Being ordered, which is all that the VIM definition requires, is necessary,
but usually we rely upon much more structure. Mohs hardness is just ordered.
Hence there is no concept of a Mohs unit. Instead each Mohs quantity is
separately identified, and is ordered with respect to the others.

The length quantities have more structure. In particular, where a and b are
scalars and x is a length, we assume that:

a.x + b.x = (a + b).x

NOTE Being pedantic, there are two different + operators in the equation
above - one for lengths and the other for reals.

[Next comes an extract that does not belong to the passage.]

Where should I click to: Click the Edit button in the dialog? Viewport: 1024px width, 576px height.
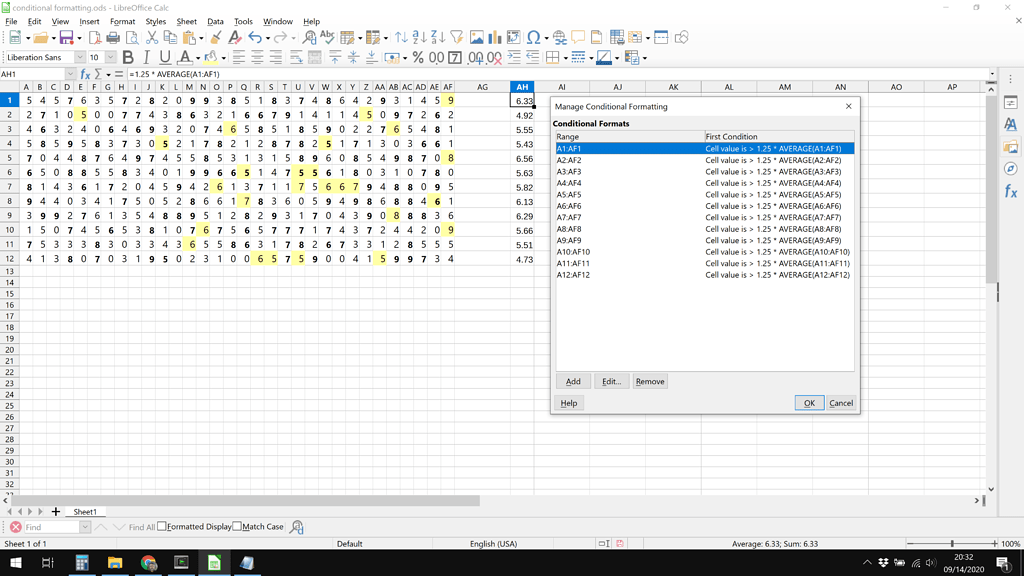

It is this structure which enables us to define a length by reference to a
unit length and a real. I think that the length quantities must be a "1D
vector space over the reals".

Relationship with OWL
---------------------
The VIM document in clause 1.2 has the example
a) All lengths, such as diameters, circumferences and wavelengths, are
generally considered as quantities of the same kind.

Does this imply that the concept "length" is a member of the class
"quantities of the same kind"? I think it does, and so we could write
(apologies for the N3 - but for this simple example it is clear):

iso31:Length  a  vim:QuantitiesOfTheSameKind .

For some purposes, such as the use of lambda calculus to defines scales as
in Gruber and Olsen, it is useful to classify length further as:

iso31:Length  a  maths:1DVectorSpaceOverTheReals .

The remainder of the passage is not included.